If your pension grows at 6% real return per year after inflation, it doubles every 12 years. Starting a pension at 25 gives you roughly three doubling periods before state pension age at 67 — multiplying your money approximately eightfold in real terms.

Credit Card Warning

The average UK credit card charges 23-25% APR. At 24% APR, unpaid debt doubles in exactly 3 years. A £3,000 balance ignored for 6 years becomes £12,000 — a fourfold increase. The Rule of 72 makes the danger viscerally clear.

Frequently Asked Questions

What is the Rule of 72?

The Rule of 72 is a simple mental maths shortcut to estimate how long it takes an investment to double at a fixed annual rate of return. You divide 72 by the annual interest rate (as a percentage). For example, at 6% per year, 72 ÷ 6 = 12 years to double. It works for compound growth — savings accounts, investments, pensions, or any asset growing at a steady rate. The rule was first described by Italian mathematician Luca Pacioli around 1494.

How accurate is the Rule of 72?

The Rule of 72 is a very good approximation for rates between about 6% and 10% per year. At exactly 8%, the true doubling time is 9.01 years, while the Rule of 72 gives 9 years — extremely close. At lower rates (2-3%), using 69.3 (the mathematically precise constant for continuous compounding) gives a better estimate. At higher rates (20%+), the rule slightly underestimates doubling time. For everyday financial planning and quick mental calculations, the Rule of 72 is accurate enough.

Rule of 72 vs actual compound interest — what is the difference?

The Rule of 72 is an approximation based on the mathematical property of natural logarithms. The exact formula for doubling time is T = ln(2) ÷ ln(1 + r), where r is the decimal rate. At 6% annual return, ln(2) ÷ ln(1.06) = 11.896 years, versus 12 years from the Rule of 72 — a difference of just 0.1 years. The rule is excellent for quick estimates; use the exact compound interest formula when precision matters for long-term projections.

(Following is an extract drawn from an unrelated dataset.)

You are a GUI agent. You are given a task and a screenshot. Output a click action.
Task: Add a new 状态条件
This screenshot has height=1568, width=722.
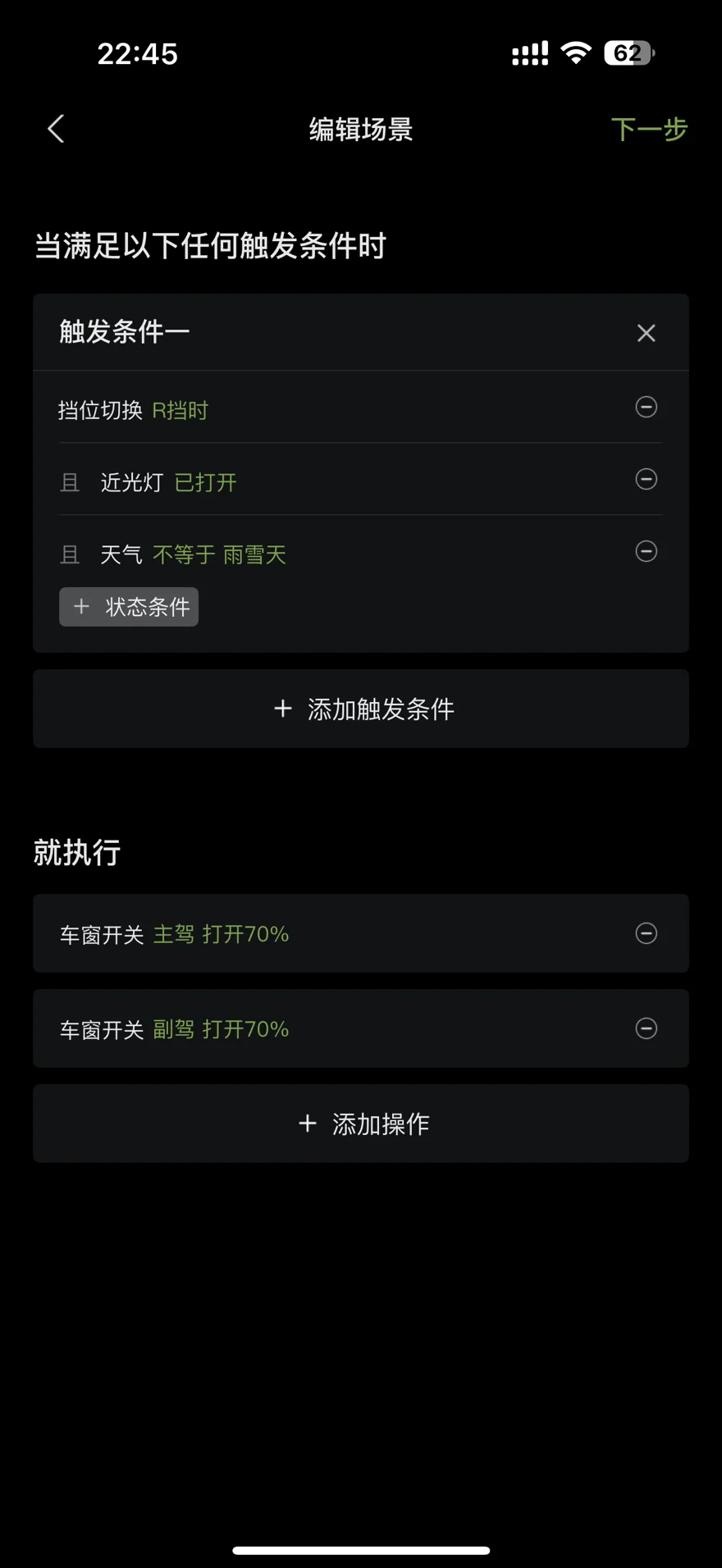point(129,607)
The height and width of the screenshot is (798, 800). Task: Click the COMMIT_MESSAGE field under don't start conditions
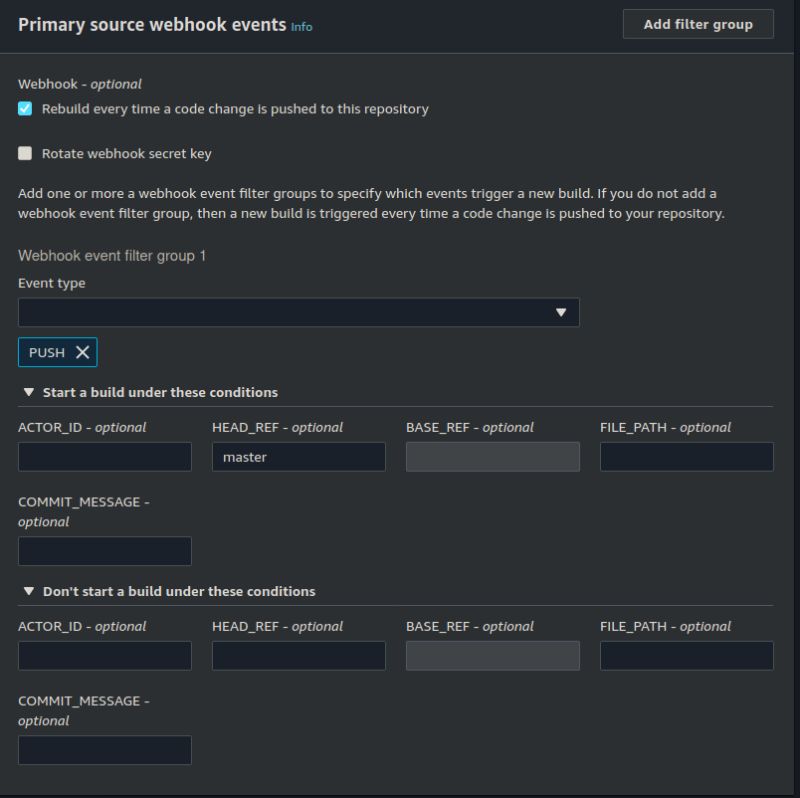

Does the Rule of 72 work for debt?

Yes — the Rule of 72 applies equally to debt. If you carry a credit card balance at 24% APR, your debt doubles in 72 ÷ 24 = 3 years if you make no payments. At a typical UK personal loan rate of 7%, debt doubles in about 10 years. This is why high-interest debt is so dangerous: compound interest works against you just as powerfully as it works for you with investments. The rule is a stark reminder of the urgency of paying down high-rate debt.

Can I use the Rule of 72 to understand inflation?

Absolutely. The Rule of 72 works for any compound growth, including inflation. At 3% inflation, the purchasing power of £1 halves in 72 ÷ 3 = 24 years. At 5% inflation, it halves in about 14 years. This is why keeping large amounts in cash long-term erodes wealth: at 3% inflation, a £10,000 emergency fund kept in a 0% current account loses half its real value over 24 years. Earning even 4.5% in a Cash ISA (above inflation) preserves and slightly grows real wealth.